┌─ Extrait de page
Ancien Régent du Patriarcat latin
S. Em. le cardinal Gustave Testa était rappelé à Dieu le 28 février dernier, à 83 ans, au terme d'une longue vie toute consacrée au service de l'Église. Délégué apostolique de Terre Sainte pendant 19 ans, il eût déjà mérité à ce titre une mention dans cette revue. Mais la Providence fit encore de lui, au moment bien tragique de 1948, le Régent du Patriarcat latin, pendant la longue vacances entre la mort de Mgr Barlassina et l'arrivée de Mgr Gori. C'est à ce titre, surtout, pour avoir présidé pendant 28 mois à la destinée du Patriarcat latin, en une période très troublée de son existence, que S. E. le cardinal Testa a droit ici à un témoignage de reconnaissance. Nous sommes heureux de le lui rendre en évoquant les étapes de sa longue carrière ecclésiastique.
└─
┌─ Jeu d'entrées
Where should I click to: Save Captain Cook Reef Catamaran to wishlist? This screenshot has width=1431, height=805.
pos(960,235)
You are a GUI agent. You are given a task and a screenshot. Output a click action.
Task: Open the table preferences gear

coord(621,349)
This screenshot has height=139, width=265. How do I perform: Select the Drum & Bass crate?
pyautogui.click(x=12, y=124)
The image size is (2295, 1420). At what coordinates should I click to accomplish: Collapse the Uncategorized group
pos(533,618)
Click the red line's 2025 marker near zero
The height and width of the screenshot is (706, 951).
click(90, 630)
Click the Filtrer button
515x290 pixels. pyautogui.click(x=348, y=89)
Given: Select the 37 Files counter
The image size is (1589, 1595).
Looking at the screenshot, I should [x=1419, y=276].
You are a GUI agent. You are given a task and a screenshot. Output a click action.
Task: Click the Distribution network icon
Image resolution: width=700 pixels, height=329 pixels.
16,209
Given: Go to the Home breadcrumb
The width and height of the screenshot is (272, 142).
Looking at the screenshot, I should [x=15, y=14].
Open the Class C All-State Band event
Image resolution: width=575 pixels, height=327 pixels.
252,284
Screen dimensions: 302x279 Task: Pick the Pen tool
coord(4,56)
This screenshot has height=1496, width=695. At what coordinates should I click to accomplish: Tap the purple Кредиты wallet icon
└─
◆ **Tâches à réaliser**:
[1] Résumez en deux phrases la notice sur le cardinal Testa, s'il vous plaît.
[2] Dites si chacune des affirmations suivantes concorde avec la notice sur le cardinal Testa, en citant les mots décisifs : (a) le cardinal Testa est mort à 83 ans ; (b) il fut délégué apostolique de Terre Sainte pendant 28 ans ; (c) l'arrivée de Mgr Gori précéda la mort de Mgr Barlassina.
[3] Poursuivez la notice sur le cardinal Testa après sa dernière phrase.

◆ **Réponses par tâche**:
[1] Le cardinal Gustave Testa est mort le 28 février dernier, à 83 ans, après une vie consacrée au service de l'Église, dont 19 ans comme délégué apostolique de Terre Sainte. En 1948, il fut Régent du Patriarcat latin entre la mort de Mgr Barlassina et l'arrivée de Mgr Gori, et c'est surtout pour ces 28 mois que la revue lui rend un témoignage de reconnaissance.

[2]
(a) Oui : « à 83 ans ».
(b) Non : « Délégué apostolique de Terre Sainte pendant 19 ans ».
(c) Non : « entre la mort de Mgr Barlassina et l'arrivée de Mgr Gori ».

[3]
Le Délégué Apostolique
Né à Boltiere dans le diocèse de Bergame, le 18 juillet 1886, il fut ordonné prêtre le 18 octobre 1910. À son ordination, il eut pour cérérononiaire D. Angelo Roncalli, professeur au séminaire et secrétaire de l'évêque. Une cordiale amitié devait les unir toute leur vie.
- Testa alla prendre une licence de théologie à l'Apollinaire de Rome, puis suivit trois ans les cours de l'Institut Biblique, couronnant ce stage par une licence biblique et un voyage en Terre Sainte, en décembre 1913. Après une troisième licence en paléographie en 1914, il alla enseigner l'Écriture Sainte au grand séminaire de Bergame jusqu'en 1920.
En 1921, en même temps que son ami D. Angelo Roncalli, il commença sa carrière diplomatique, débutant comme secrétaire, à la nonciature de Vienne. Après une année de mission dans la Ruhr, il fut minutant à la Secrétairerie d'État, auditeur en 1927 à la nonciature de Munich sous les ordres du nonce Pacelli, membre en 1929 de la commission qui prépara les accords du Latran, puis premier conseiller à la nonciature auprès du Quirinal, en juin 1929 ; enfin chargé de mission à nouveau dans la Sarre pour le plébiscite de 1933.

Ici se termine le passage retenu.